By 2030 renewable energies are to satisfy the total demand for electric power in Rheinland-Pfalz – more than two thirds will be delivered by wind energy. The number of 1,200 wind power plants today approximately needs to double until then. In Greater Mainz and in the Hunsrück area, the annual production of wind turbines already reaches 2,000 to 3,000 full-load hours of energy1. Photovoltaic systems deliver about 1,000 full-load hours per year.

Wind and solar radiation are discontinuous and are only temporarily available. Therefore the power from wind and solar systems must be converted so that it can be stored and used when required.

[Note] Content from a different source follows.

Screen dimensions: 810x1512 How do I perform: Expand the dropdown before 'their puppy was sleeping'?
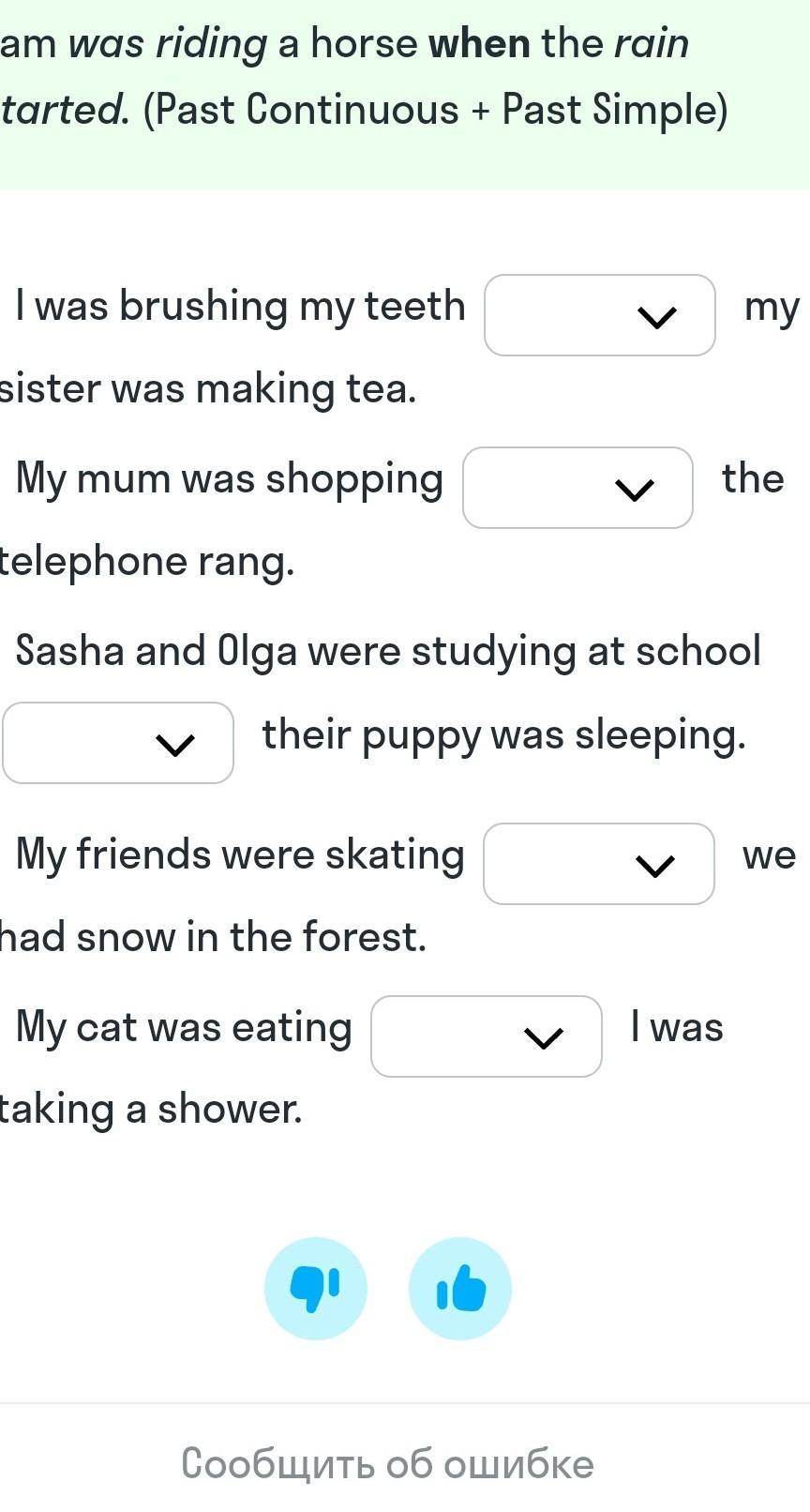(118, 743)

Hydrogen is predestined for these requirements:

Hydrogen can be produced anywhere by electrolysis. All you need is electric power and water. Water consumption only plays a minor role: for example,  to store the entire production of an average wind turbine (approx. 4 GWh: equal to the annual power consumption of 1,100 households in Mainz) in form of hydrogen, approximately 700 m3 of fresh water are needed. That is equal to the annual water consumption of only 5 households in Mainz.

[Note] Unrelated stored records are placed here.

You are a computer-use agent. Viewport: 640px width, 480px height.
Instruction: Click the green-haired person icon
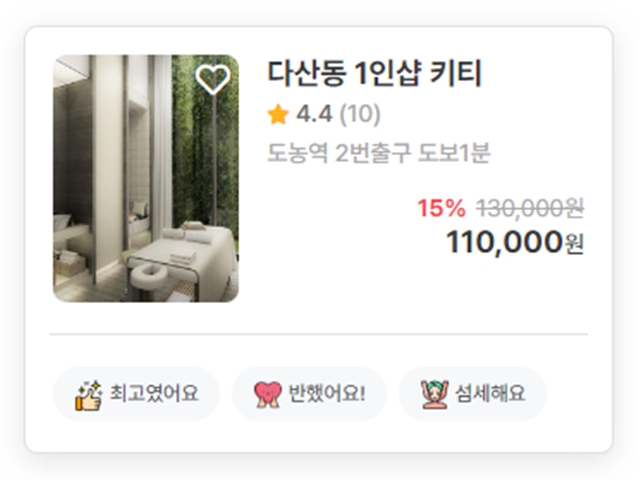click(x=435, y=394)
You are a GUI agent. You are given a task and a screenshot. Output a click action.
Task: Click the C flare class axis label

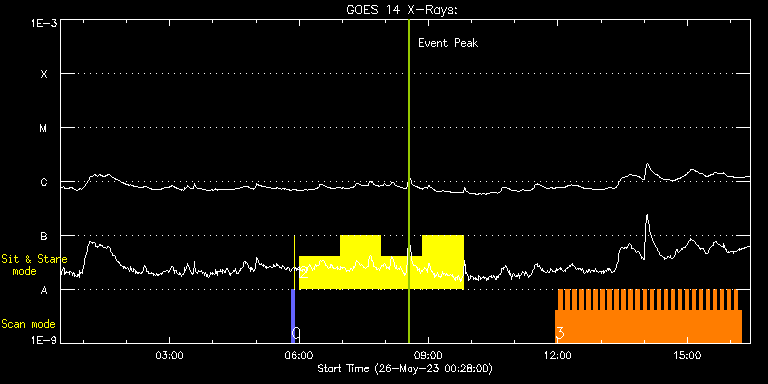tap(44, 182)
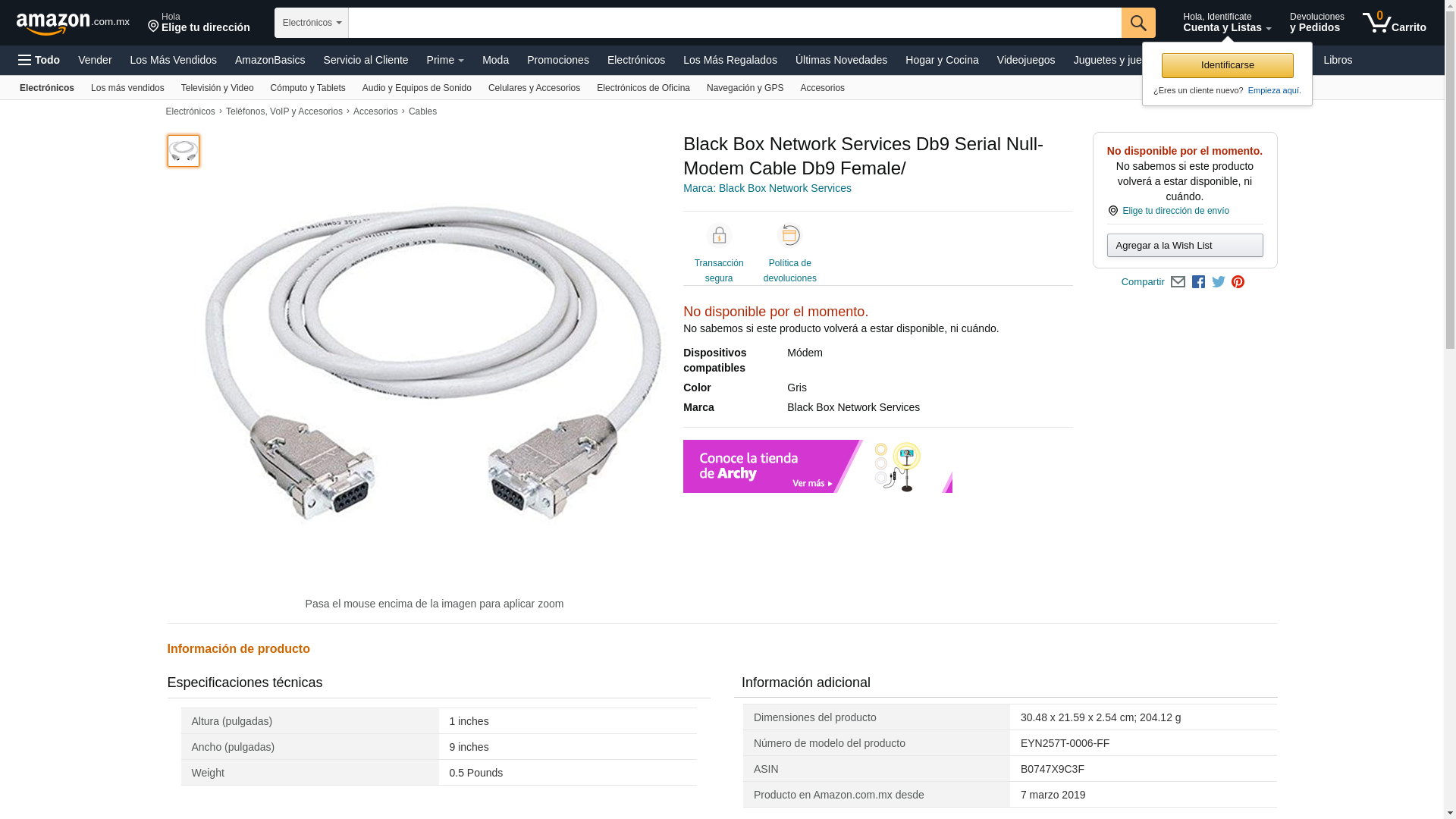Screen dimensions: 1456x819
Task: Click the return policy icon
Action: pos(789,236)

There is a wide range of storage and transport solutions for hydrogen.

Hydrogen burns without emission of greenhouse gases.
In a fuel cell, hydrogen can be converted directly and highly efficiently into electric power – without loss of combustion heat or mechanical energy. But hydrogen can also be used in gas power plants to generate electric power.

Hydrogen enables the indirect use of green electricity as fuel for fuel cell vehicles.
In addition hydrogen is also an important industrial gas: It can be the door-opener for renewable energies to a huge number of further applications.

  1. Full-load hours are the result of the total energy produced annually by a power plant, divided by the plant’s maximum output. Example: A 2 MW wind turbine that produces 5,000 MWh of energy per year delivers 2,500 full-load hours. Since there are 8,760 hours in a year, this is equal to an average plant utilization of approx. 29%.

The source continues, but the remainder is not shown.